Instruction: Convert the material below into a numbered list with one line per item, leaving out any blank lines.

==== Supplied data ====

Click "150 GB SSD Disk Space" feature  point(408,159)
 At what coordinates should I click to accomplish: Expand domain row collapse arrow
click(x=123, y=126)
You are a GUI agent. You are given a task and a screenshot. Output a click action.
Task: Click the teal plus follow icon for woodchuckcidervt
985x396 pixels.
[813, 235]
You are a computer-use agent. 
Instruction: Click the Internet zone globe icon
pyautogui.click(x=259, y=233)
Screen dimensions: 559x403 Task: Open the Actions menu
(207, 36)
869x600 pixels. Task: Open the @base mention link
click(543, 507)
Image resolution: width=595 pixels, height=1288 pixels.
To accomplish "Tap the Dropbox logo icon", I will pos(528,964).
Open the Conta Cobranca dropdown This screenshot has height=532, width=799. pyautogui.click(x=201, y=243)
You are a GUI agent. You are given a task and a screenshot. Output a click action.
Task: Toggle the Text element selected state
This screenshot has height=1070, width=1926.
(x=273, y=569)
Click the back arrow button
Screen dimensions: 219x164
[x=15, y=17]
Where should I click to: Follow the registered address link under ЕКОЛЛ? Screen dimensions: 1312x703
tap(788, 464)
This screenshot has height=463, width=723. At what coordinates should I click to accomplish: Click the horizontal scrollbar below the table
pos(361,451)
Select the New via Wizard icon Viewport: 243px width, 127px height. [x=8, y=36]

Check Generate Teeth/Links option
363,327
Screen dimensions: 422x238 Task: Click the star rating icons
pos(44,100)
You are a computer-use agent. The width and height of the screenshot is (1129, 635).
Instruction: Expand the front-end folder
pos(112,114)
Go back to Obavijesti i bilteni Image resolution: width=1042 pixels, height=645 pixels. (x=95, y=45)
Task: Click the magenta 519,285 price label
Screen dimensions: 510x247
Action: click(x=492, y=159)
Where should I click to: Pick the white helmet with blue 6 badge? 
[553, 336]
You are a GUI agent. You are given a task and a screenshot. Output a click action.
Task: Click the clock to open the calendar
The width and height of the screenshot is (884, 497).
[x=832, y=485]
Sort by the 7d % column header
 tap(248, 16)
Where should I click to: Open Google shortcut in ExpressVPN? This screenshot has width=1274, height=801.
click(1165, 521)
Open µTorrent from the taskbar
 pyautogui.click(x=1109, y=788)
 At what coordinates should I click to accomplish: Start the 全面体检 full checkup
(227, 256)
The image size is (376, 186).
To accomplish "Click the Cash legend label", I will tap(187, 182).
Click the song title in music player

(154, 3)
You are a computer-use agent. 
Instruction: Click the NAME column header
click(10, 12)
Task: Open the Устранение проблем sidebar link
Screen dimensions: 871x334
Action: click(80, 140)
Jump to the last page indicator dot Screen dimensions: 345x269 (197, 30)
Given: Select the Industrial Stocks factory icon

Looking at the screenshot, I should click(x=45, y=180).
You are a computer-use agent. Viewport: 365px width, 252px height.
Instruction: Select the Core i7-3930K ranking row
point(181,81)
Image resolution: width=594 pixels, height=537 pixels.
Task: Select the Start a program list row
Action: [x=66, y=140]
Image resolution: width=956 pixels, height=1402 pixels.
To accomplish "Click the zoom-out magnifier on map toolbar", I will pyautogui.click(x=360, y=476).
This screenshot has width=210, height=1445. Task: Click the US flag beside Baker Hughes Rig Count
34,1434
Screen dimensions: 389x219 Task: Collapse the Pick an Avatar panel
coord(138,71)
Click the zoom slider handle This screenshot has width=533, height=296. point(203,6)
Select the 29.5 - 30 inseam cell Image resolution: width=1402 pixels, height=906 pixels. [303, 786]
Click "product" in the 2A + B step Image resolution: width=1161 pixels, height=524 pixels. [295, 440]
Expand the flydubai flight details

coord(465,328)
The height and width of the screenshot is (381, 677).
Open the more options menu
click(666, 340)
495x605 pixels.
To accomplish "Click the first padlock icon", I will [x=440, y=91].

====

Finished exercise:
1. Click "150 GB SSD Disk Space" feature  point(408,159)
2.  At what coordinates should I click to accomplish: Expand domain row collapse arrow
3. click(x=123, y=126)
4. You are a GUI agent. You are given a task and a screenshot. Output a click action.
5. Task: Click the teal plus follow icon for woodchuckcidervt
6. 985x396 pixels.
7. [813, 235]
8. You are a computer-use agent. 
9. Instruction: Click the Internet zone globe icon
10. pyautogui.click(x=259, y=233)
11. Screen dimensions: 559x403 Task: Open the Actions menu
12. (207, 36)
13. 869x600 pixels. Task: Open the @base mention link
14. click(543, 507)
15. Image resolution: width=595 pixels, height=1288 pixels.
16. To accomplish "Tap the Dropbox logo icon", I will pos(528,964).
17. Open the Conta Cobranca dropdown This screenshot has height=532, width=799. pyautogui.click(x=201, y=243)
18. You are a GUI agent. You are given a task and a screenshot. Output a click action.
19. Task: Toggle the Text element selected state
20. This screenshot has height=1070, width=1926.
21. (x=273, y=569)
22. Click the back arrow button
23. Screen dimensions: 219x164
24. [x=15, y=17]
25. Where should I click to: Follow the registered address link under ЕКОЛЛ? Screen dimensions: 1312x703
26. tap(788, 464)
27. This screenshot has height=463, width=723. At what coordinates should I click to accomplish: Click the horizontal scrollbar below the table
28. pos(361,451)
29. Select the New via Wizard icon Viewport: 243px width, 127px height. [x=8, y=36]
30. Check Generate Teeth/Links option
31. 363,327
32. Screen dimensions: 422x238 Task: Click the star rating icons
33. pos(44,100)
34. You are a computer-use agent. The width and height of the screenshot is (1129, 635).
35. Instruction: Expand the front-end folder
36. pos(112,114)
37. Go back to Obavijesti i bilteni Image resolution: width=1042 pixels, height=645 pixels. (x=95, y=45)
38. Task: Click the magenta 519,285 price label
39. Screen dimensions: 510x247
40. Action: click(x=492, y=159)
41. Where should I click to: Pick the white helmet with blue 6 badge? 
42. [553, 336]
43. You are a GUI agent. You are given a task and a screenshot. Output a click action.
44. Task: Click the clock to open the calendar
45. The width and height of the screenshot is (884, 497).
46. [x=832, y=485]
47. Sort by the 7d % column header
48.  tap(248, 16)
49. Where should I click to: Open Google shortcut in ExpressVPN? This screenshot has width=1274, height=801.
50. click(1165, 521)
51. Open µTorrent from the taskbar
52.  pyautogui.click(x=1109, y=788)
53.  At what coordinates should I click to accomplish: Start the 全面体检 full checkup
54. (227, 256)
55. The image size is (376, 186).
56. To accomplish "Click the Cash legend label", I will tap(187, 182).
57. Click the song title in music player
58. (154, 3)
59. You are a computer-use agent. 
60. Instruction: Click the NAME column header
61. click(10, 12)
62. Task: Open the Устранение проблем sidebar link
63. Screen dimensions: 871x334
64. Action: click(80, 140)
65. Jump to the last page indicator dot Screen dimensions: 345x269 (197, 30)
66. Given: Select the Industrial Stocks factory icon
67. Looking at the screenshot, I should click(x=45, y=180).
68. You are a computer-use agent. Viewport: 365px width, 252px height.
69. Instruction: Select the Core i7-3930K ranking row
70. point(181,81)
71. Image resolution: width=594 pixels, height=537 pixels.
72. Task: Select the Start a program list row
73. Action: [x=66, y=140]
74. Image resolution: width=956 pixels, height=1402 pixels.
75. To accomplish "Click the zoom-out magnifier on map toolbar", I will pyautogui.click(x=360, y=476).
76. This screenshot has width=210, height=1445. Task: Click the US flag beside Baker Hughes Rig Count
77. 34,1434
78. Screen dimensions: 389x219 Task: Collapse the Pick an Avatar panel
79. coord(138,71)
80. Click the zoom slider handle This screenshot has width=533, height=296. point(203,6)
81. Select the 29.5 - 30 inseam cell Image resolution: width=1402 pixels, height=906 pixels. [303, 786]
82. Click "product" in the 2A + B step Image resolution: width=1161 pixels, height=524 pixels. [295, 440]
83. Expand the flydubai flight details
84. coord(465,328)
85. The height and width of the screenshot is (381, 677).
86. Open the more options menu
87. click(666, 340)
88. 495x605 pixels.
89. To accomplish "Click the first padlock icon", I will [x=440, y=91].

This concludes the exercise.